Aime-moi est le récit déchirant de Maëlle, une enfant démolie par un passé trouble. et les agissements pervers de parents adoptifs tortionnaires, mais aussi celui de Judith, une jeune femme aimable, qui s’éprend un peu malgré elle d’une grande compassion pour cette jeune fille maltraitée. Lorsqu’elle rencontre la jeune Maëlle dans un café, Judith est loin de se douter que sa vie est sur le point de basculer à ce point. Au départ, le récit tragique de cet «enfant du Diable» la touche assez pour qu’elle l’intègre dans sa propre existence avec Mamie, le copain Théo, l’oncle Roger et le poisson rouge, Gaston, acheté pour l’occasion. C’est une chance inouïe pour Maëlle d’enfin connaître un quotidien normal, exempt de croquettes pour chiens que son oncle l’obligeait à manger, d’agressions sexuelles commises en groupe, de meurtrissures ou de cicatrices infligées sur son pauvre corps d’enfant. Mais Judith était loin d’imaginer que Maëlle pouvait être troublée à ce point, assez, en tout cas, pour mentir effrontément et vouloir s’enlever la vie de multiples façons. Sera-t-elle assez forte pour insuffler un vent d’espoir dans la tête de Maëlle?

À la lecture d’Aime-moi, c’est de la pitié, de l’horreur et de la compassion qui s’inscrivent dans notre regard épouvanté.
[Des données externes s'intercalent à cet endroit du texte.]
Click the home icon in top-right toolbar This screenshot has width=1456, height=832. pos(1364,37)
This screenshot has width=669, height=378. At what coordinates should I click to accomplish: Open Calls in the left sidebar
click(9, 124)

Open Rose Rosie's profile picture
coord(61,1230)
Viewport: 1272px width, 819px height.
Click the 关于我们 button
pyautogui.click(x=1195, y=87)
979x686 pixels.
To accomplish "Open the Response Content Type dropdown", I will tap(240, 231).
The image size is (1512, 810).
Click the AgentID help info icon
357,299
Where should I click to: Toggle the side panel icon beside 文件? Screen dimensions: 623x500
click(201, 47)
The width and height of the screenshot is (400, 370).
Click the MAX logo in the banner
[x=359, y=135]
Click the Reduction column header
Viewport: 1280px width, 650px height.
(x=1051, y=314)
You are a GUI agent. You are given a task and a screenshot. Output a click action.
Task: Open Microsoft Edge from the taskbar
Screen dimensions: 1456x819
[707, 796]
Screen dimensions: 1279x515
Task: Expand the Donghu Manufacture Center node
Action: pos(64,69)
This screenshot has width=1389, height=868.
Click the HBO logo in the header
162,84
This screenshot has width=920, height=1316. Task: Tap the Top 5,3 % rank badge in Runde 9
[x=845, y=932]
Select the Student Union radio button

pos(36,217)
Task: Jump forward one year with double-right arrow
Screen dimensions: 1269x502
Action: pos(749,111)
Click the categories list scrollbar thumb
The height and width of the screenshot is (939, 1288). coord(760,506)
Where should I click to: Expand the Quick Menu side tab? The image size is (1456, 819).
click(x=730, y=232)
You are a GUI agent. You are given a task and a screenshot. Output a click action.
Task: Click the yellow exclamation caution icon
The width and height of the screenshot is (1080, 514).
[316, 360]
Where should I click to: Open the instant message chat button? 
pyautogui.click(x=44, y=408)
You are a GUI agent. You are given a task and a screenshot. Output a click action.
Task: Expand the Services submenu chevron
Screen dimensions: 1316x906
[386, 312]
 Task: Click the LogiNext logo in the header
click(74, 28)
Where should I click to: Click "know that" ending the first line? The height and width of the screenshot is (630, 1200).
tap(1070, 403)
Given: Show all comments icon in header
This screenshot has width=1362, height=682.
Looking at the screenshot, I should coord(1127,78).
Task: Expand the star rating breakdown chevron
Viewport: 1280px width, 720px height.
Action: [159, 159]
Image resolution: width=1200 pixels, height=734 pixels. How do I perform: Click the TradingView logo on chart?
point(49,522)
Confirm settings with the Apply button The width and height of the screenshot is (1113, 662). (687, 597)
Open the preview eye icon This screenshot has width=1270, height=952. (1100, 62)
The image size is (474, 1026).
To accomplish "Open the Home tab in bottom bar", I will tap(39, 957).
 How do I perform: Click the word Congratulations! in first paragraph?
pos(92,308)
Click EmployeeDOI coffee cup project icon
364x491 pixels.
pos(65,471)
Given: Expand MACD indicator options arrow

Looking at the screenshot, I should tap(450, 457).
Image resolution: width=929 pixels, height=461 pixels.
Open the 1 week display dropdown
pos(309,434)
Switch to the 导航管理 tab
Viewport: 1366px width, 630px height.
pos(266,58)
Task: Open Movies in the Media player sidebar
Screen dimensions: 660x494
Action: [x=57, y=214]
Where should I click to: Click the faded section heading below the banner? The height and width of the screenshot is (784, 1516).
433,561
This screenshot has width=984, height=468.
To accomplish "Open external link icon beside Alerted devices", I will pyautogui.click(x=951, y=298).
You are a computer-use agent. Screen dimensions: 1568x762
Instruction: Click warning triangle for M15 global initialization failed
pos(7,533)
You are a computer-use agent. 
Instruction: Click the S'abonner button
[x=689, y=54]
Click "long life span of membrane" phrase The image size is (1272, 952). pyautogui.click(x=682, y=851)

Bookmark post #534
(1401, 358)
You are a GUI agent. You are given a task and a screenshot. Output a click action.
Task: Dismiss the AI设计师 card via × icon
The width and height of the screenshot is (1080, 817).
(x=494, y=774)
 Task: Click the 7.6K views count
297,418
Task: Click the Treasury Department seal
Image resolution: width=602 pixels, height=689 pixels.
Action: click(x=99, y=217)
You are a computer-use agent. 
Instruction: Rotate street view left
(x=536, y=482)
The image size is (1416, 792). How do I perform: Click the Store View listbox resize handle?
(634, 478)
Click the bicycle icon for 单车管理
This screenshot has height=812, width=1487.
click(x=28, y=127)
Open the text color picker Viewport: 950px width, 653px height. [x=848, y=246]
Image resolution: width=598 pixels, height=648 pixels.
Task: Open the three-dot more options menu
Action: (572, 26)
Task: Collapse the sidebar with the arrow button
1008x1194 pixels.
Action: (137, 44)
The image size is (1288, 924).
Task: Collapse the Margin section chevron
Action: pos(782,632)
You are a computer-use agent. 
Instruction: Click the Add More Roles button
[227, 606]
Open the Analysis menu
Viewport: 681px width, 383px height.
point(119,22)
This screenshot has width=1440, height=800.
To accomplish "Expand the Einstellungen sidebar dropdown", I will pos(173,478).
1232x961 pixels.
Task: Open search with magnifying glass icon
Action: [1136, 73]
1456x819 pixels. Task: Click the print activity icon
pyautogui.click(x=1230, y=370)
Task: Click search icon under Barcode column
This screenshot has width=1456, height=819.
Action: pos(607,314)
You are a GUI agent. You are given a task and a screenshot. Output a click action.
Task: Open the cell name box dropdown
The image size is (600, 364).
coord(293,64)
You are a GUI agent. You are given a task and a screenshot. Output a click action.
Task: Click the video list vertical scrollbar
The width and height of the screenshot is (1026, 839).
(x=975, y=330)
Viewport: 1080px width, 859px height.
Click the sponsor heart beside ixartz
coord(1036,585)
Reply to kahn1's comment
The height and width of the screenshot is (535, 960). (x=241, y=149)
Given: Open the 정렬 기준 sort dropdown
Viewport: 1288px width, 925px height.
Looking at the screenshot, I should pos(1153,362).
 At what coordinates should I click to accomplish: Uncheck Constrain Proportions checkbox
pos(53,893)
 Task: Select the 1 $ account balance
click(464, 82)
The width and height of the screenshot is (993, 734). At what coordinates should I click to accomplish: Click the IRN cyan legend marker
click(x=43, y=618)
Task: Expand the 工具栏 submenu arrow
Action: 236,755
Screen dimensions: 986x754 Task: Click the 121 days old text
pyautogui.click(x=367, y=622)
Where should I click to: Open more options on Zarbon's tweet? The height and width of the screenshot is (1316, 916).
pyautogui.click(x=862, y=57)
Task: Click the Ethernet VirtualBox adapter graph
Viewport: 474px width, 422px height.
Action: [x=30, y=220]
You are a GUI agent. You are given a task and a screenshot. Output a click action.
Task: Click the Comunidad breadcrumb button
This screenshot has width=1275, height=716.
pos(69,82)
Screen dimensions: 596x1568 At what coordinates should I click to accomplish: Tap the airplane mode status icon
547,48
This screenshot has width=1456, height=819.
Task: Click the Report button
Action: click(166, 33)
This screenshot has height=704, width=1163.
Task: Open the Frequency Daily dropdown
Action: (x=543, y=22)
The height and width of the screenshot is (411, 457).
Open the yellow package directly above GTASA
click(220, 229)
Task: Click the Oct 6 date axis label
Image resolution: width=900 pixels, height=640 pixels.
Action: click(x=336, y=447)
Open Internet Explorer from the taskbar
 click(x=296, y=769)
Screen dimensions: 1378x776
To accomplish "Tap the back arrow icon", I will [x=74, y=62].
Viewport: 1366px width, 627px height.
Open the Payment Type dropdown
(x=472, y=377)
Véronique Marcotte possède cette force indescriptible, cette manière personnelle de bien raconter les choses, nous laissant ainsi totalement pantois devant autant de génie et de savoir-faire. Bien évidemment, l’auteure a fait des recherches, rencontré les personnes concernées, car ce récit, aussi troublant soit-il, n’est pas de la pure fiction; c’est une histoire vraie, réelle et palpable qui nous est offerte.

Le récit multiplie les points de vue narratifs, ce qui permet aux voix de Judith, de Maëlle et de l’auteure elle-même de raconter des fragments successifs de l’histoire, et ce, à tour de rôle. Ces différentes perspectives nous aident à mieux comprendre la pensée des personnages, tout en nous aidant à adopter le recul nécessaire afin de clarifier certains doutes nageant à contresens dans notre esprit. Bon gré, mal gré, le lecteur est entraîné dans cette histoire sordide, un peu comme une mère tient un enfant désobéissant, et c’est grâce à la plume légère mais savante de Véronique Marcotte que nous entrons, malgré nous, dans cet univers affolant, qui nous rappelle inlassablement que l’histoire que nous lisons en ce moment est vraie, qu’elle a déjà existé, que tout est en effet possible. Et, coup de théâtre, la chute du roman nous surprend tel un projectile reçu au hasard, car le lecteur doit inévitablement s’avouer vaincu devant autant d’ingéniosité.

Aime-moi est un pur délice pour les sens, une lecture parfois difficile, certes, en raison du sujet traité, mais le style sobre et la finale explosive vous forcera à dévorer tout cru ce merveilleux bijou de la littérature québécoise.